[O semanário "O País" endereçou-me no final do ano passado um questionário com três tópicos para me pronunciar sobre a nova Constituição, a Lei da Probidade Pública e a revisão da Lei dos Crimes contra a Segurança de Estado.
Como sempre tenho feito, passo a reproduzir neste espaço as minhas opiniões publicadas por aquele jornal no derradeiro dia do mês de Dezembro, começando pelas considerações que teci sobre a Constituição, que foi de facto e de jure o momento mais importante da crónica política do ano passado]
Por culpa quer do partido no poder quer da oposição, antes de mais penso que o país perdeu uma grande oportunidade de se reencontrar neste grande momento histórico que foi a proclamação da primeira constituição aprovada em Angola com a necessária e recomendável legitimidade democrática que se exige de um tal exercício.
O facto da UNITA, o maior partido da oposição, ter abandonado a Assembleia Nacional na hora da votação do texto fala bem (mal) de mais este profundo desentendimento que acabou por manchar mais uma etapa de viragem da nossa história, para não variar.
É bom recordar que a anterior constituição, que esteve em vigor entre Setembro de 1992 e Fevereiro de 2010, tinha sido aprovada pela então monopartidária Assembleia do Povo, num dos seus derradeiros actos legislativos.
O texto final resultou de uma consulta multipartidária, fundamentalmente, com a UNITA, quando os dois “irmãos desavindos” ensaiavam os primeiros passos trocados de um bailado mal ensaiado em Bicesse destinado a colocar um ponto final no fratricídio.
Na altura o Galo Negro não estava muito preocupado com alguns “pormenores”, pois Jonas Savimbi acreditava que a vitória eleitoral dificilmente lhe escaparia.
Mesmo assim, o texto anterior soube incorporar no seu corpo um cadeado democrático chamado artigo 159 que acabou por não resistir aos sucessivos ataques do MPLA, com os resultados que se conhecem.
A proclamação da Constituição foi de facto e de jure o momento mais importante que marcou o ano que chega ao fim, com consequências que ainda não são totalmente visíveis, pois sou daqueles que acha que o modelo de governação escolhido, onde se inclui o sistema eleitoral da sua legitimação, só será verdadeiramente testado na ausência do actual Presidente.
Só aí, teremos uma ideia definitiva em relação ao seu potencial, embora actualmente já perceba melhor que o atípico modelo foi estrategicamente desenhado a pensar nas duas situações, isto é, com JES e sem ele, com o propósito evidente do MPLA se manter no poder, sem grandes dificuldades em vencer os próximos pleitos eleitorais.

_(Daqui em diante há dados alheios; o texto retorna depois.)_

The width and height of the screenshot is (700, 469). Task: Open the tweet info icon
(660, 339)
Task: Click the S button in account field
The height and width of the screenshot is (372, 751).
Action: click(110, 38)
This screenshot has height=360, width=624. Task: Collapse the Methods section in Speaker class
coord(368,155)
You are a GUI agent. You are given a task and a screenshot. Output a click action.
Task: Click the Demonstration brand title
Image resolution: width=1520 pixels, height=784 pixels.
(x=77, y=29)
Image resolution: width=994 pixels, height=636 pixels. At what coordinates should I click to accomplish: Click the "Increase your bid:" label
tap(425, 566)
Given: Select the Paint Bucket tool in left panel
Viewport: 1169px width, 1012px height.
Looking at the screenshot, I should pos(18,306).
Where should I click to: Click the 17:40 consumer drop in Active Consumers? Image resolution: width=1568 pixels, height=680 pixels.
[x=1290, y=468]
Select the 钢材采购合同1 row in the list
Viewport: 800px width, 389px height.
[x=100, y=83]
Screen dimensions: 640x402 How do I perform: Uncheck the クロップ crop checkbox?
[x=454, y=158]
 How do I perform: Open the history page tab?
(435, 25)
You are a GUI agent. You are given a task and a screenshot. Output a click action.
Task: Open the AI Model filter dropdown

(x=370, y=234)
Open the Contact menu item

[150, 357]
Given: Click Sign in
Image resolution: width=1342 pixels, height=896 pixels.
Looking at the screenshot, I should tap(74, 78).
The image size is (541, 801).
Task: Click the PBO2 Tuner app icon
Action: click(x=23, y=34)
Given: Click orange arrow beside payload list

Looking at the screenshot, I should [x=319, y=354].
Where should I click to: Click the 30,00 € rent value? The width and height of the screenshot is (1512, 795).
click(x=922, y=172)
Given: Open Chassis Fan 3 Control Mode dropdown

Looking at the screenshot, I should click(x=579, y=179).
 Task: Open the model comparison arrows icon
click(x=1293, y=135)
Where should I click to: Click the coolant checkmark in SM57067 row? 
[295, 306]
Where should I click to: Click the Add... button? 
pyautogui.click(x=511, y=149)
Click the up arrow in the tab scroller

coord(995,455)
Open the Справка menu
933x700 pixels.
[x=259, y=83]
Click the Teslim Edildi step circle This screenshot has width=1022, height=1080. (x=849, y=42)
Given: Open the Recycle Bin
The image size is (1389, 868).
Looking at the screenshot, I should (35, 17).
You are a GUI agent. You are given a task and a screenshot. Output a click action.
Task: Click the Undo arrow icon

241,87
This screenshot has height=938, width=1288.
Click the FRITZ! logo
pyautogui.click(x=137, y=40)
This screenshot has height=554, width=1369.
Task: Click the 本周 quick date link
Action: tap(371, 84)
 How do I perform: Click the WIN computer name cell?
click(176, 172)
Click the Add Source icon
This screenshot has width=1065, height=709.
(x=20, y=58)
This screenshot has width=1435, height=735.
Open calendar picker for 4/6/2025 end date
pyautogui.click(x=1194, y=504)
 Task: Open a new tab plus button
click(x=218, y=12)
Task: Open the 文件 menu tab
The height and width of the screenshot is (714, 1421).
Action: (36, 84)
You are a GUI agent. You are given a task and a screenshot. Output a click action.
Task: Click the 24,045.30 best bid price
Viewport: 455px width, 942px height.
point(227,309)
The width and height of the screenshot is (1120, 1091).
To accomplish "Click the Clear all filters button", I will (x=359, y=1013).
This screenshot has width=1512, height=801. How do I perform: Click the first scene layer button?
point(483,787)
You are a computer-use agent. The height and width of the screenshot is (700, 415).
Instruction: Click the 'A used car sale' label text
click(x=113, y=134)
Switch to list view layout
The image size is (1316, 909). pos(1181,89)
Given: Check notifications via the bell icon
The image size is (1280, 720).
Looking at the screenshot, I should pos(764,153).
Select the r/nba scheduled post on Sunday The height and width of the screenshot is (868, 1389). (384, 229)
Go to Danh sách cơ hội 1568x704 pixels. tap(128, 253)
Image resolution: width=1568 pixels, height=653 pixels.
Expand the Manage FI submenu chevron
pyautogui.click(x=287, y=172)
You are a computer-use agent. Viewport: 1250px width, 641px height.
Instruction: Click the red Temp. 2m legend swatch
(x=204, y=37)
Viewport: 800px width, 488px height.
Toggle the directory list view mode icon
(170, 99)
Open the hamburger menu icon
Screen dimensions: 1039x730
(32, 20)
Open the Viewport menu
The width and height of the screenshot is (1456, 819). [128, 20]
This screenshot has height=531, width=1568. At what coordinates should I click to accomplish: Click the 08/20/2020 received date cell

Claramente o modelo é um fato feito à medida da estratégia do MPLA com e sem JES.
Percebo agora que a colagem da eleição presidencial à eleição legislativa corresponde a este desígnio, pois na ausência do candidato JES, o que mais tarde ou mais cedo irá acontecer, sempre será muito mais fácil ao seu substituto ganhar a eleição colado ao MPLA, do que se concorresse sozinho em eleições separadas para a Presidência da República.
Como é evidente, este “modelo hiperpresidencialista”, para usar a adjectivação de Vital Moreira, do qual me demarco em absoluto, penalizou duramente os angolanos de uma forma geral, quer os eleitores, quer todos aqueles que, em nome da cidadania, se sentem no direito de concorrerem à mais alta magistratura do País.
Acho que a actual Constituição, com base nesta opção, retirou aos angolanos um direito fundamental como cidadãos, o que é de lamentar, embora nada esteja perdido, pois a revisão deste texto é uma possibilidade prevista na própria lei, que pode ocorrer dentro de cinco anos, a contar da data da sua promulgação.
Não vou aqui desenvolver mais esta partilha de responsabilidades por não termos tido um grande momento nacional com a proclamação da Constituição, mas estou convencido que a oposição, por mais que duvidemos da lisura do pleito eleitoral de Setembro de 2008, enganou-se redondamente ao pensar que conseguiria um resultado político favorável a uma discussão mais equilibrada da Constituição, como justificação para ter sabotado a primeira constituinte.
Na altura a oposição, caso não se retirasse da Comissão Constitucional, poderia ter tido um resultado cem vezes melhor do que aquele que obteve depois do desastre eleitoral de 2008.
O texto constitucional seria, sem dúvidas, muito mais equilibrado e o país no seu conjunto e na sua diversidade sairia a ganhar muito mais, pois seriam contempladas opções mais abrangentes e menos exclusivistas, a começar pelos próprios símbolos da nossa nacionalidade.